The State of Data

Recently we decided to augment the data that was have on skilled nursing homes by bringing in data provided by the individual states. This project began as an attempt to better understand the data that is published by The Centers for Medicare and Medicaid (“CMS”) and nearly all the data on the site is from this source. (We are still working on incorporating data that CMS provides.)

We have been looking at state level datasets for a few years and found some interesting data that the states provide. But trying to incorporate these datasets is a daunting task. There 50 states after all plus three territories. Not only is it a problem to have to pull in 50 different datasets, but we have to find where each state has squirreled away their data, and we have to standardize it so that records in Florida can be read like records from Texas. And then we also have to figure out how often to update the information. That’s why we have delayed looking for so long. (Pulling data on hospitals is a similarly daunting problem. They are required to publish cost data, but the requirement do not specify where this data is to be published, what specific data is to be published, nor what format.)

It’s Awful

Why am I writing about this? I am writing about this because after having spent several weeks diligently looking for additional data on nursing homes, we have concluded that the state of data in this country is awful!

What do I mean when I saw that the state of data is awful:

  1. Health Care Data is Hard to Find– States do not make it easy to find the data that you are looking for. Approached vary by state. And, of course, there is a lot of different types of data, so trying to report out data can be challenging.
  2. Health Care Data is Not Consistent– Fields and data points vary from state to state as does the delivery method. Some offer spreadsheet or CSV downloads, others provide a web page that you have to search to extract data.
  3. Health Care Data is Usually Out of Date- Much of the data that is available has not been updated in years. This can be a real problem.
  4. There is Insufficient Data– Often the data that is available is paltry. Name, address, phone number. Come on!

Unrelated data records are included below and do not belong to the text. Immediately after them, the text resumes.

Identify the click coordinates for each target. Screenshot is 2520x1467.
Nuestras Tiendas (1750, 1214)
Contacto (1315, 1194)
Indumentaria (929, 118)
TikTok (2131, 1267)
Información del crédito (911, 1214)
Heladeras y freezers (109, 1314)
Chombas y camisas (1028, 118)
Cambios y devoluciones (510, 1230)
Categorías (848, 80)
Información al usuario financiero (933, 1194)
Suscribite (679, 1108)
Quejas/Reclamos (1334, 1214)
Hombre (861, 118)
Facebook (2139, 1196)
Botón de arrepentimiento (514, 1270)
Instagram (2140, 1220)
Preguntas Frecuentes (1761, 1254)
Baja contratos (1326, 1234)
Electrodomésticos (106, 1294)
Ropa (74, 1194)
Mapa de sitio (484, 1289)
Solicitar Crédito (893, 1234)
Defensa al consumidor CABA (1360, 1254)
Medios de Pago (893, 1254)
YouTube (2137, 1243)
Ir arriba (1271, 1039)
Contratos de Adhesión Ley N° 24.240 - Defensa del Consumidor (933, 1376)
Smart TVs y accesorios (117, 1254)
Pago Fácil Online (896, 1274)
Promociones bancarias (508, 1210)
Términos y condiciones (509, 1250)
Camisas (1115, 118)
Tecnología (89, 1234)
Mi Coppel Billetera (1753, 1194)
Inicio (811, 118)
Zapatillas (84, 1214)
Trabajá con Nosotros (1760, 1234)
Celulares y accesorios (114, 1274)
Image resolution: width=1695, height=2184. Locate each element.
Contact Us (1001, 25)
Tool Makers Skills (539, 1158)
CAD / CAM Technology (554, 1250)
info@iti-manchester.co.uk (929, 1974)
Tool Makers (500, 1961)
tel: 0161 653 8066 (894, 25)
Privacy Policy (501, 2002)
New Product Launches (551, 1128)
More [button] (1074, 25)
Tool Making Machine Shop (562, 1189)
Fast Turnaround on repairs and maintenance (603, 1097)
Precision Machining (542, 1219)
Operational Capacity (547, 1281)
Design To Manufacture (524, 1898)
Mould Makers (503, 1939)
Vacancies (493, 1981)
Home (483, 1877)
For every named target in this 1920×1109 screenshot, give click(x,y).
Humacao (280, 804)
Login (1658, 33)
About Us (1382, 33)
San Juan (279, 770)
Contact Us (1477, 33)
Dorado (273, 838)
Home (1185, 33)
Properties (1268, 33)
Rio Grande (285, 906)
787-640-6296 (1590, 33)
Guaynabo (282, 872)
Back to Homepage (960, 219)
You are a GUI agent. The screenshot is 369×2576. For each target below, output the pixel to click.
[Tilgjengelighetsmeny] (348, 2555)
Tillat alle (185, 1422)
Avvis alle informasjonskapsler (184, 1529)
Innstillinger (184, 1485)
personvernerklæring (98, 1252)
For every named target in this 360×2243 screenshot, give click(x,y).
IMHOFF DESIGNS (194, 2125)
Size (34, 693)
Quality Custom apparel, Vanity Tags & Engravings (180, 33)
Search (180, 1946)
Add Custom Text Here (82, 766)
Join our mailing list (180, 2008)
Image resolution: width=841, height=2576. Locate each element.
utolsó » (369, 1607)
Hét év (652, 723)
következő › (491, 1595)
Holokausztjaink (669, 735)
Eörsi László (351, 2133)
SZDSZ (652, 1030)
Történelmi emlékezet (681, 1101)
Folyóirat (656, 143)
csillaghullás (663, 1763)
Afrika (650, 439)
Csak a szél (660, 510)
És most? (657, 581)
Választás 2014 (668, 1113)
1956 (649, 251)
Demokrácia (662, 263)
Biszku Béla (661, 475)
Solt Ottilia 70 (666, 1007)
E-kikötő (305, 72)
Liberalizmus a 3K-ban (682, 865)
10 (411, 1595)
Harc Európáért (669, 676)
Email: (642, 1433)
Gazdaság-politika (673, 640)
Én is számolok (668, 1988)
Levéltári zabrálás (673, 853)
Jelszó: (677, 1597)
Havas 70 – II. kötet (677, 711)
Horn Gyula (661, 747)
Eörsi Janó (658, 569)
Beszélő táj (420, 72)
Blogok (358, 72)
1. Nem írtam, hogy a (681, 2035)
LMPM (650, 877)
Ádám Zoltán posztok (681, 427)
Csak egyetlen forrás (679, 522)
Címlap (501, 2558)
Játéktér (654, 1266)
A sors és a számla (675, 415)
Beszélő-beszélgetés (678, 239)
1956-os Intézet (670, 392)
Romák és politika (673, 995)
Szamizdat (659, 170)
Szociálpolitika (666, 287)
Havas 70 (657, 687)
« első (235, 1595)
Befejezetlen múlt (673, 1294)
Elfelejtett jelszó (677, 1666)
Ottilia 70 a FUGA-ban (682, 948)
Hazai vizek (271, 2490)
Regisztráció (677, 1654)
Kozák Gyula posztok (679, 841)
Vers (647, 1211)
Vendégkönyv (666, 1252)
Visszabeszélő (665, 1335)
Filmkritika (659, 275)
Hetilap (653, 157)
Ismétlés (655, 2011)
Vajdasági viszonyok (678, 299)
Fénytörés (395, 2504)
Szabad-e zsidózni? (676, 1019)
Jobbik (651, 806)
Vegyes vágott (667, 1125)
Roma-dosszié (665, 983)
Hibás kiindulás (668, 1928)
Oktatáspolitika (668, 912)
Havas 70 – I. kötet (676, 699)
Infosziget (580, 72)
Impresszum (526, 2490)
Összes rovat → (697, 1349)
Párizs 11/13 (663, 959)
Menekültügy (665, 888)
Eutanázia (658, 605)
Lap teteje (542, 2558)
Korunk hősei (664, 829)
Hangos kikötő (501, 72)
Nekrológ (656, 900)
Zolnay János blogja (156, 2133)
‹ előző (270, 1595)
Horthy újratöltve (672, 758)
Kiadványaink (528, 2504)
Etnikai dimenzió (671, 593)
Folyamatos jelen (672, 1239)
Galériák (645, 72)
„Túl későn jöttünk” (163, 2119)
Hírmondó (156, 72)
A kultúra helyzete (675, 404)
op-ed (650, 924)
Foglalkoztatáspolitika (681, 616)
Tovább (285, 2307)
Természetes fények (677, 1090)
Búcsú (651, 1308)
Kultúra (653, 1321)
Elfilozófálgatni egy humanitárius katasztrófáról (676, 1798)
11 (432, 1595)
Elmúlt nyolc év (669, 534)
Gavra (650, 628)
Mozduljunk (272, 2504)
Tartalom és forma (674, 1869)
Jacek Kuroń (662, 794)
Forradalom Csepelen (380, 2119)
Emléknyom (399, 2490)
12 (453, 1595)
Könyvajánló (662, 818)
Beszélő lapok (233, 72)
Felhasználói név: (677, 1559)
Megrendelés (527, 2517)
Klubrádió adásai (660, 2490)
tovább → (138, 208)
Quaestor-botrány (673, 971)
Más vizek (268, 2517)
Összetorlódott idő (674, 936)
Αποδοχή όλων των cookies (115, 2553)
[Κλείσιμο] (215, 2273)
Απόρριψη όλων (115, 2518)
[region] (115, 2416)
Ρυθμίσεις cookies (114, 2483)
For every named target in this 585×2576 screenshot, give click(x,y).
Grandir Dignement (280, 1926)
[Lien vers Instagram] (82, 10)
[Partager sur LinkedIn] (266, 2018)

These problems not only plaque state repositories, it is also a problem for CMS. CMS updates its nursing home data 11 times a year, its doctor data very often, and some other data sets less often. We regularly get requests from groups asking us to update their information. When we mention that this is the latest data from CMS, it turns out that CMS does have the correct information in another area but has not bothered to update what they publish publicly. I know it can be difficult to synchronize different data sets, but come on, why do you have so many different storage systems that you have to maintain?

We need to do better

Everyone agrees that good data is important; it is important for people who are trying to decide on a nursing home, doctor, hospital, home health provider, hospice provider, or dialysis center. The data is there, the agencies are collecting it; CMS is conducting detailed inspections. They just are not doing a good job of sharing it.

The data landscape in this country needs to improve. We need better standards for collecting and managing data, and we need more transparency about the type of data being collected and how it is being used.